## Your assignment
Exactly the lines from the one holding "This screenshot has" through the end of the material below must be printed, nothing more, and the pictures must be dropped.

## Task inputs
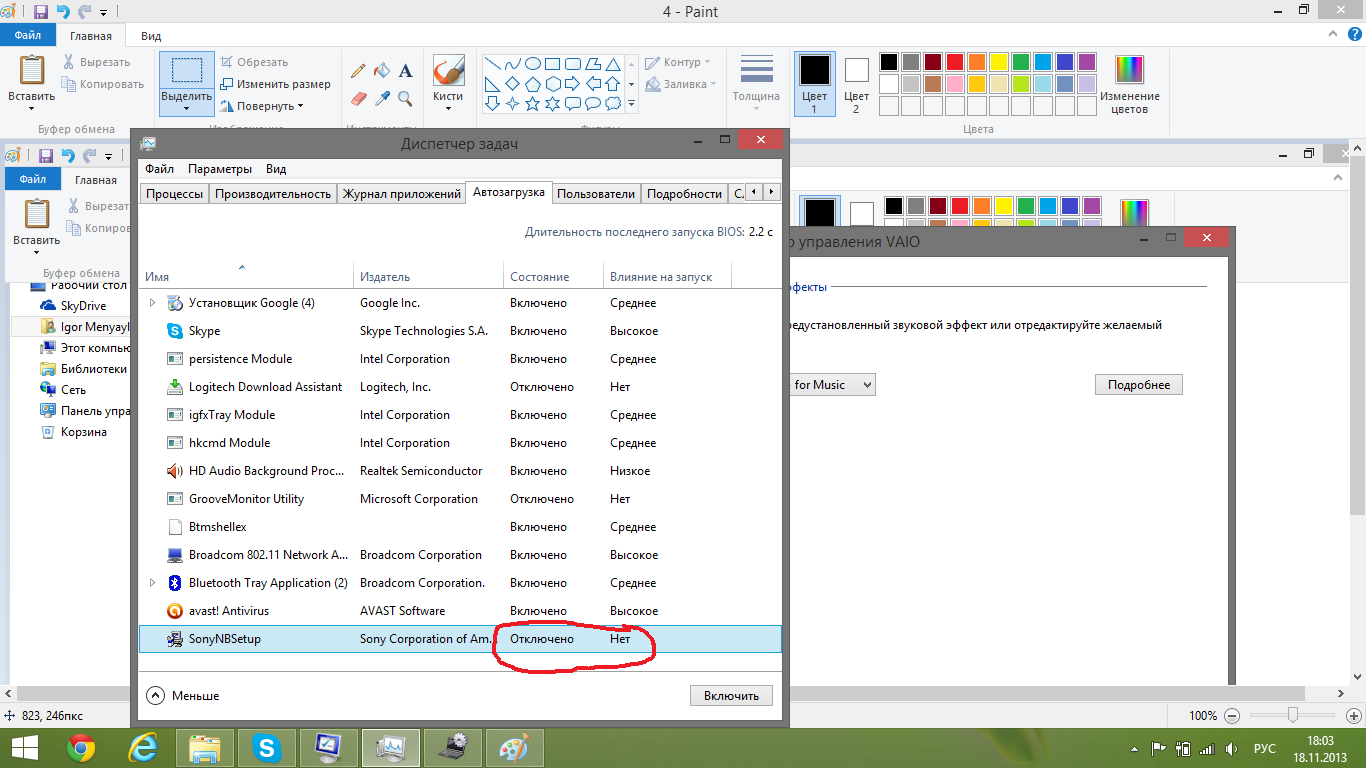Screen dimensions: 1366x768
Task: Select the Magnifier zoom tool
Action: (x=405, y=98)
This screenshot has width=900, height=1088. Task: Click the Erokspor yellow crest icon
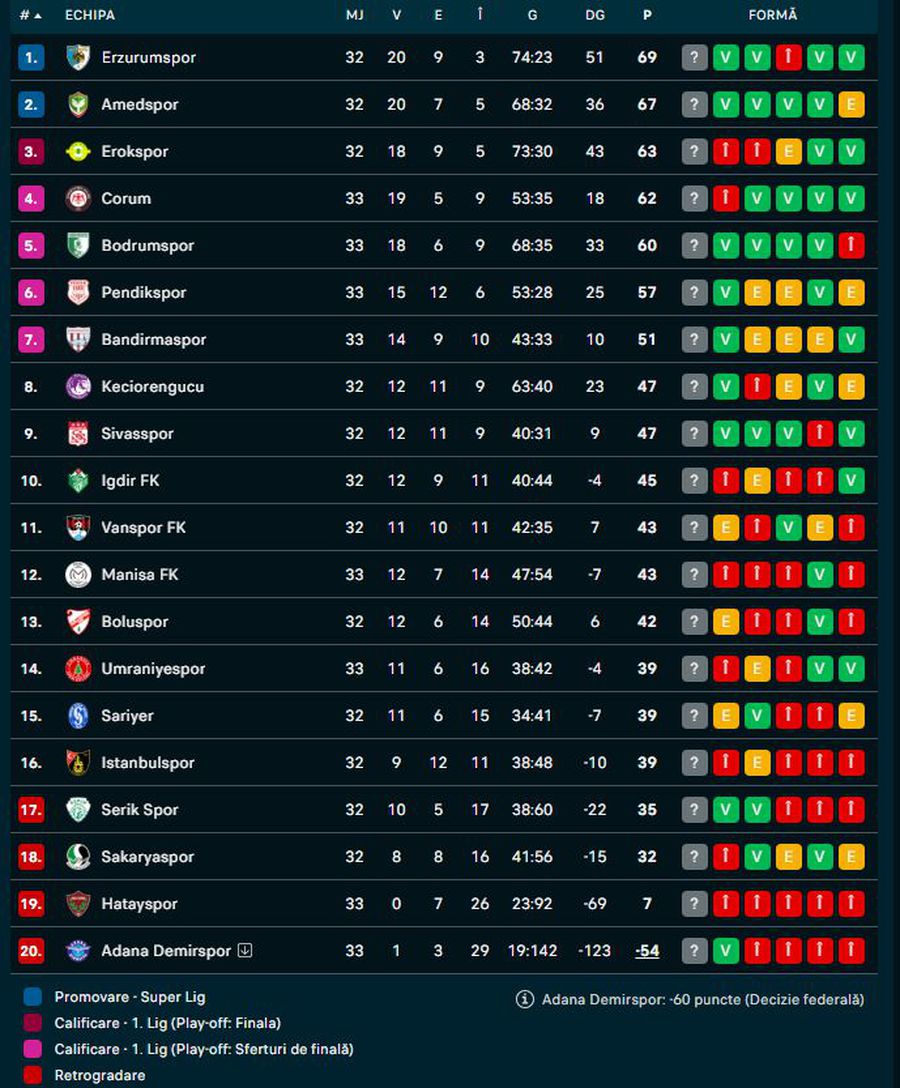(x=78, y=152)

## Written solution
This screenshot has width=900, height=1088. Task: Click the Erokspor yellow crest icon
(x=78, y=152)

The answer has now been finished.